At about 3am, everything changed.  My husband had stayed with me and woke me up to tell me that my nurse had called the doctor and that he was on his way in.  I was pretty fuzzy and didn’t really process what he was saying until I saw my physician standing at my bedside.  That certainly got my attention and snapped me awake!

As he explained that Boy One was showing signs of distress, I was signing consent for a C-Section that was going to be done as soon as the day shift arrived.  In preparation, the doctor had to draw some amniotic fluid that the lab would test to determine the boys’ lung maturity.  As he drew the fluid out, we all stared in disbelief when we saw dark red fluid filling the tube instead of the clear substance we were anticipating.  That was blood, and it indicated that my placenta had ruptured.  We had to get to the Operating Room immediately!
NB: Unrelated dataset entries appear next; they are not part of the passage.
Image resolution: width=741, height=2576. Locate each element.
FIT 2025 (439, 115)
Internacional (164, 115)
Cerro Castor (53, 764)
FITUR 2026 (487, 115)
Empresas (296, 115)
Within minutes I was rushed back, given spinal anesthesia, draped, and prepped.  I looked around the room and every face was one I knew; and, although I knew how serious the situation was, I felt at peace.  I was able to get a glimpse of both boys before they were passed off to the neonatal intensive care teams, and I was given reassurance as they were whisked out and into the NICU.

NICU photos

After I was put back together again, I waited in a recovery area for the anesthesia to wear off so that I could move my legs again.  All I wanted in the world was to see my babies.  It was so frustrating to lie there, unable to move!  My husband came back to me with Polaroid photos of our sons.  Boy One was 3 lbs15 oz and 18 inches long.  Because of the problems I described earlier, boy Two was quite a bit smaller.  He was 2 lbs 15 oz and only 15 inches long.

NICU photos

They were small, they were fragile, and even when I took them home they needed portable monitors that made sure their hearts were beating and that they were breathing.  But they grew, and they became healthy.

Home from NICU


Today they are big, strong, smart, and funny.  I cannot imagine my life without them.  Thank God I have always been pro-life.  Thank God I decided to leave our fate up to Him.  Thank God I had the sense to walk out of that doctor’s office and never look back.

14 years old


I know I might not have been so lucky, and I realize that other women are not, but what if I had not even tried?